What you will do: Please write each record out again word for word.

Input data START

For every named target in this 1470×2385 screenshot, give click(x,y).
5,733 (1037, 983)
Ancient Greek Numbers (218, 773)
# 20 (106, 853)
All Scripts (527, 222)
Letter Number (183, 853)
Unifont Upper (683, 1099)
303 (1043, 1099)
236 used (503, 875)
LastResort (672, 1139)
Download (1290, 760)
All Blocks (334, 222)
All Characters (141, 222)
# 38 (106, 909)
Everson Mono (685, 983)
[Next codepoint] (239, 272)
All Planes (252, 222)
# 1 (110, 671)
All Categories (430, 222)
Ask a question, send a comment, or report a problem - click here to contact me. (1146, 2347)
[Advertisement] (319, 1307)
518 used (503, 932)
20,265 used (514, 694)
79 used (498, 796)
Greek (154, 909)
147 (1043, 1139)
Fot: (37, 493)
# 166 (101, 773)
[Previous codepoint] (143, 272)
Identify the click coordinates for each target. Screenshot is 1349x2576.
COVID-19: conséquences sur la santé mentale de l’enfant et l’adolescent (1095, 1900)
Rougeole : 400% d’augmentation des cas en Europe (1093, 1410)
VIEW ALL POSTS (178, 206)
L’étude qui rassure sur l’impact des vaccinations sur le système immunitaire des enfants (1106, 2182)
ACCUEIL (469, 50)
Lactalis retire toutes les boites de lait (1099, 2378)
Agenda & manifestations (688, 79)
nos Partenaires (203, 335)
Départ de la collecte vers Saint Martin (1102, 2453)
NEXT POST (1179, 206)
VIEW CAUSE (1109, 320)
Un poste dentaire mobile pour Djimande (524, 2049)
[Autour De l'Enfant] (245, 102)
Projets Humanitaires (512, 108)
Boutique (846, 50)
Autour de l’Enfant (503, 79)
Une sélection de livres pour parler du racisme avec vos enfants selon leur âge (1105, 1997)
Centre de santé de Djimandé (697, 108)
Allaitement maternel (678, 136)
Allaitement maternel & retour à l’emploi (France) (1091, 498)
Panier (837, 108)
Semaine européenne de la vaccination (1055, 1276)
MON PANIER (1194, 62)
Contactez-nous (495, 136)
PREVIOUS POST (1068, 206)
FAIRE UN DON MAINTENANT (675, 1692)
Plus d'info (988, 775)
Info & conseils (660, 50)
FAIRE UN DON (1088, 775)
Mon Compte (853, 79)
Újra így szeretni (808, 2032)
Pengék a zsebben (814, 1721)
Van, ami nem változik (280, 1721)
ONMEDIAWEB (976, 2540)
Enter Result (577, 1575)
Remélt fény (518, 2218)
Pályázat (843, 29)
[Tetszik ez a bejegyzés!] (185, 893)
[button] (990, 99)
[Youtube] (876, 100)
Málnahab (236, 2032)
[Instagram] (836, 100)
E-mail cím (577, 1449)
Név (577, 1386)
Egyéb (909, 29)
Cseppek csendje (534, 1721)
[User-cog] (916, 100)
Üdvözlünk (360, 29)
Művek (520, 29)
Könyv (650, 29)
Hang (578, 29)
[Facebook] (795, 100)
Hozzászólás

Input data END

Solution below:
For every named target in this 1470×2385 screenshot, give click(x,y).
5,733 (1037, 983)
Ancient Greek Numbers (218, 773)
# 20 (106, 853)
All Scripts (527, 222)
Letter Number (183, 853)
Unifont Upper (683, 1099)
303 (1043, 1099)
236 used (503, 875)
LastResort (672, 1139)
Download (1290, 760)
All Blocks (334, 222)
All Characters (141, 222)
# 38 (106, 909)
Everson Mono (685, 983)
[Next codepoint] (239, 272)
All Planes (252, 222)
# 1 (110, 671)
All Categories (430, 222)
Ask a question, send a comment, or report a problem - click here to contact me. (1146, 2347)
[Advertisement] (319, 1307)
518 used (503, 932)
20,265 used (514, 694)
79 used (498, 796)
Greek (154, 909)
147 (1043, 1139)
Fot: (37, 493)
# 166 (101, 773)
[Previous codepoint] (143, 272)
Identify the click coordinates for each target. Screenshot is 1349x2576.
COVID-19: conséquences sur la santé mentale de l’enfant et l’adolescent (1095, 1900)
Rougeole : 400% d’augmentation des cas en Europe (1093, 1410)
VIEW ALL POSTS (178, 206)
L’étude qui rassure sur l’impact des vaccinations sur le système immunitaire des enfants (1106, 2182)
ACCUEIL (469, 50)
Lactalis retire toutes les boites de lait (1099, 2378)
Agenda & manifestations (688, 79)
nos Partenaires (203, 335)
Départ de la collecte vers Saint Martin (1102, 2453)
NEXT POST (1179, 206)
VIEW CAUSE (1109, 320)
Un poste dentaire mobile pour Djimande (524, 2049)
[Autour De l'Enfant] (245, 102)
Projets Humanitaires (512, 108)
Boutique (846, 50)
Autour de l’Enfant (503, 79)
Une sélection de livres pour parler du racisme avec vos enfants selon leur âge (1105, 1997)
Centre de santé de Djimandé (697, 108)
Allaitement maternel (678, 136)
Allaitement maternel & retour à l’emploi (France) (1091, 498)
Panier (837, 108)
Semaine européenne de la vaccination (1055, 1276)
MON PANIER (1194, 62)
Contactez-nous (495, 136)
PREVIOUS POST (1068, 206)
FAIRE UN DON MAINTENANT (675, 1692)
Plus d'info (988, 775)
Info & conseils (660, 50)
FAIRE UN DON (1088, 775)
Mon Compte (853, 79)
Újra így szeretni (808, 2032)
Pengék a zsebben (814, 1721)
Van, ami nem változik (280, 1721)
ONMEDIAWEB (976, 2540)
Enter Result (577, 1575)
Remélt fény (518, 2218)
Pályázat (843, 29)
[Tetszik ez a bejegyzés!] (185, 893)
[button] (990, 99)
[Youtube] (876, 100)
Málnahab (236, 2032)
[Instagram] (836, 100)
E-mail cím (577, 1449)
Név (577, 1386)
Egyéb (909, 29)
Cseppek csendje (534, 1721)
[User-cog] (916, 100)
Üdvözlünk (360, 29)
Művek (520, 29)
Könyv (650, 29)
Hang (578, 29)
[Facebook] (795, 100)
Hozzászólás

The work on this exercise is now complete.